## Supplied entries
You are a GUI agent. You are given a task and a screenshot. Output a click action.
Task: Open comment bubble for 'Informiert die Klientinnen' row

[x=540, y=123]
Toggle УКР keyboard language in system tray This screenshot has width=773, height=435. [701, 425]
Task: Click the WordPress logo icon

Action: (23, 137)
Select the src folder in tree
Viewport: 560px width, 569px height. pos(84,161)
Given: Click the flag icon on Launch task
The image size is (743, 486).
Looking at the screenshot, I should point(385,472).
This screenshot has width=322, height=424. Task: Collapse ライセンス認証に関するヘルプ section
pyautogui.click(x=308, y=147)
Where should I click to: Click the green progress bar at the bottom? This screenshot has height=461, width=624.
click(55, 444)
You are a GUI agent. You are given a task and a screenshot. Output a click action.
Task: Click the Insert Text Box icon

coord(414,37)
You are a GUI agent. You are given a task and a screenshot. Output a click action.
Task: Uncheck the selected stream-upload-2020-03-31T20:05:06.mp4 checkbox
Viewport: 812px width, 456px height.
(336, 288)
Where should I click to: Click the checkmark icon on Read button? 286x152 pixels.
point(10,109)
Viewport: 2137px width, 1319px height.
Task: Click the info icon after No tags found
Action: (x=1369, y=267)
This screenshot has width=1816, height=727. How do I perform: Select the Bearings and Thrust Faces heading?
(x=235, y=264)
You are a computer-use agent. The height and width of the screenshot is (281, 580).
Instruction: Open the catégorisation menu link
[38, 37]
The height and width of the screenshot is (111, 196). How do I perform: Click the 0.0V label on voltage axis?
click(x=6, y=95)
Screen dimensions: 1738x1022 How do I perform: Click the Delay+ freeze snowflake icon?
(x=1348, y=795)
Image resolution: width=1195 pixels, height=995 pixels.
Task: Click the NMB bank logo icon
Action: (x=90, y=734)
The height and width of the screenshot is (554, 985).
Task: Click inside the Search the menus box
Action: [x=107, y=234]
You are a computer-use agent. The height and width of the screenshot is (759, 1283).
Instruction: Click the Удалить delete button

## Task objective
Rewrite everything from the start of the records down to the line containing "Toggle УКР keyboard", swapping "screenshot" for "screen capture" and leaving all else unchanged.

## Task answer
You are a GUI agent. You are given a task and a screen capture. Output a click action.
Task: Open comment bubble for 'Informiert die Klientinnen' row

[x=540, y=123]
Toggle УКР keyboard language in system tray This screen capture has width=773, height=435. [701, 425]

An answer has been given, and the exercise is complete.